A história - O meu filho foi mais cedo para o aeroporto e quando fez o check-in avisaram-no que o voo para o Funchal estava atrasado cerca de uma hora. Dirigiu-se ao bar, comeu uma sandes e continuou por ali a estudar até que anunciassem a partida. Como a chamada tardava dirigiu-se à porta de embarque, antes da hora prevista e, com estupefacção, ouviu quem o atendeu dizer que o avião já estava para levantar. Reclamando, perguntou pelo atraso que antes lhe fora transmitido. “Pôde sair mais cedo e nós chamamos pelos passageiros”, respondeu a funcionária indiferente ao desespero do pequeno. Este garante que no café onde se encontrava, próximo dali, não ouviu aviso nenhum. Tanto assim que ao lado dele, outro queixoso, reclamava do mesmo.
Mas o que interessa salientar é que o rapaz ficou sem a viagem que custou 430€ e para ainda conseguir vir nesse dia teria que pagar mais 220€ sem direito a qualquer devolução. Isto é, um percurso cuja importância final prevista era de (65€+30€) passou a somar uma despesa de 650€!
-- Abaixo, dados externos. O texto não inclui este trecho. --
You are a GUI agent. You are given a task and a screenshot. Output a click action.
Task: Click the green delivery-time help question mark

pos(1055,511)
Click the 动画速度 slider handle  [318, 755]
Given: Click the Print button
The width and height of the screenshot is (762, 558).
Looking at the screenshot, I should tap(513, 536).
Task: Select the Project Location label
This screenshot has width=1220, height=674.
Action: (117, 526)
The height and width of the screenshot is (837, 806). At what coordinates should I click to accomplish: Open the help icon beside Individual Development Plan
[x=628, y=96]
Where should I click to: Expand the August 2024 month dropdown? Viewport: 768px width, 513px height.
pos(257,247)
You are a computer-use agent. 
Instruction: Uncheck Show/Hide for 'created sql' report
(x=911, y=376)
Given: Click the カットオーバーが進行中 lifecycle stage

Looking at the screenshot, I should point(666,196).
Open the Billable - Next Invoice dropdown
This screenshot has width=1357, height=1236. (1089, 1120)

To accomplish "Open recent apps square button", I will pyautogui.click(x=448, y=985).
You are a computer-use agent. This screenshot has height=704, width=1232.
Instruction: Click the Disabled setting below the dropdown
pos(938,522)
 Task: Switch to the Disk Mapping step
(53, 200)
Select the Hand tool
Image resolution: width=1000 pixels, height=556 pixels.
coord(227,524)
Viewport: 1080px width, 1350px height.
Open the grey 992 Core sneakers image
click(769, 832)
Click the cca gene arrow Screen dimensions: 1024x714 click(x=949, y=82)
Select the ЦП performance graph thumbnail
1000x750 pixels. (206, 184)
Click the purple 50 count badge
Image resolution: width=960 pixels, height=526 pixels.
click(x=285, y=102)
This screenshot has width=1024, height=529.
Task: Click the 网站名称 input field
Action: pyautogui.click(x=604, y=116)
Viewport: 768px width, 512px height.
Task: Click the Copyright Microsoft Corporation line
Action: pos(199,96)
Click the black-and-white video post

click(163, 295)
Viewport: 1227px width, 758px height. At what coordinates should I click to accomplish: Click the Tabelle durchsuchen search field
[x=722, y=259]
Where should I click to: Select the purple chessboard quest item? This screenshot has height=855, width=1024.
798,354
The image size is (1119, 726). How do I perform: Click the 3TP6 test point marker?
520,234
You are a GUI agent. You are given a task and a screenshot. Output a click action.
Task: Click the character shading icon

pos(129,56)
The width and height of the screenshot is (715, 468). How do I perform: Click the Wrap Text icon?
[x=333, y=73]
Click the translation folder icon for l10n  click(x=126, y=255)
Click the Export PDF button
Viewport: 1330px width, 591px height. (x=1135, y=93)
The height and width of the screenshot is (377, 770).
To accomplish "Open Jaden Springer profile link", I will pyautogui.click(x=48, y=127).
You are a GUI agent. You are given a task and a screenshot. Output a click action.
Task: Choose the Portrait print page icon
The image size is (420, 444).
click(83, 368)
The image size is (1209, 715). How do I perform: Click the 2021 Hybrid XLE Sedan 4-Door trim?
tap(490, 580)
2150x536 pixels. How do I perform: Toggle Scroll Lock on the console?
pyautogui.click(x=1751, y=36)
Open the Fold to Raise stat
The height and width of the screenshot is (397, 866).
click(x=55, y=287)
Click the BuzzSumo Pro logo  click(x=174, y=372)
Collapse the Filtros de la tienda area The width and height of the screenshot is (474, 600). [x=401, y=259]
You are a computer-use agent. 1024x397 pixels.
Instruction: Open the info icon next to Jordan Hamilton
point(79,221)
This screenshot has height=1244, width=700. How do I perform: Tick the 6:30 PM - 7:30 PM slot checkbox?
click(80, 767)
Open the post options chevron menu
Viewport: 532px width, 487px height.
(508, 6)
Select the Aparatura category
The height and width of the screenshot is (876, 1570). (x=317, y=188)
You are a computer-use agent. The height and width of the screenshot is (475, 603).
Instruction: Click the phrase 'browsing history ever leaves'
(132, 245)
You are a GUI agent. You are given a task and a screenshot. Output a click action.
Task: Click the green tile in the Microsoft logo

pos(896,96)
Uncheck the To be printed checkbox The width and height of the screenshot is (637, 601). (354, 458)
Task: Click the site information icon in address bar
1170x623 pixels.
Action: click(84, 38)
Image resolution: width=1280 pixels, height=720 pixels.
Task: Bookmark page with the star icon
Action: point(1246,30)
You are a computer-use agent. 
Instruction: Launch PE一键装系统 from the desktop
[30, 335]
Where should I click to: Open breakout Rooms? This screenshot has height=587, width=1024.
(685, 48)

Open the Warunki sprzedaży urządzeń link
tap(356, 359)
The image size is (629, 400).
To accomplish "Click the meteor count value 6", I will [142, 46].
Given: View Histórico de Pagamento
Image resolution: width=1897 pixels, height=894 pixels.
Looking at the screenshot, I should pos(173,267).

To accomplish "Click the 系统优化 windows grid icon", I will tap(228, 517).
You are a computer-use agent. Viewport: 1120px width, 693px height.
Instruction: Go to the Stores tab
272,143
Logo pela manhã dirigi-me à agência que me confortou parcialmente informando-me que o reembolso em relação aos 430€ seria possível mas quanto aos 220€ já não. Isto é, a deslocação passou a valer 315€ (220€+65€+30€) e só não foi 650€ porque parece poder haver restituição em relação ao voo que ele não fez. Mas já não quanto ao que efectivamente realizou. Baralhadas aéreas. Sempre em nosso prejuízo.
E de quem foi a responsabilidade desta situação afinal? De quem chegou muito tempo antes ao aeroporto e ficou à espera até à hora que lhe anunciaram ao balcão ou da transportadora que gere os clientes como trata de mercadoria e explora-os sem hesitações na primeira oportunidade? Para os prepotentes é o miúdo que paga e tem de ter o dinheiro à mão senão não viaja! E se ele não tem? Ali, disponível naquele momento? Qual o estudante que anda em Lisboa com 220€ no bolso? E quantos não têm? E quantos não podem? Ficam em terra! E que se lixem. Esta insensibilidade é revoltante.
Porque, ao invés, era a companhia que deveria indemnizar as pessoas. As que, negligentemente, deixou para trás, causando-lhes danos e inconveniências nem sempre supríveis e quantas vezes irremediáveis.
Como esta todos os madeirenses têm histórias para contar. Por si só não é relevante. Mas os dois pontos anteriores poderão ser.
A pretensão é contribuir para forçar quem de direito a renegociar o sistema que salvaguarde os que tão injustamente acabaram por ser tratados nesta primeira vigência, os que têm menos possibilidades económicas.
E, por outro lado, denunciar os abusos frequentes, na determinação do preço das passagens, na imposição injustificada de multas e sanções ou na eventual forma dissimulada de subsidiar a empresa. Apesar do que recebem do Estado para supostamente prestarem um serviço público.
É tempo de rever tudo isto. E exigir melhor no futuro. Porque, já percebemos, que eles precisam tanto de nós como nós deles.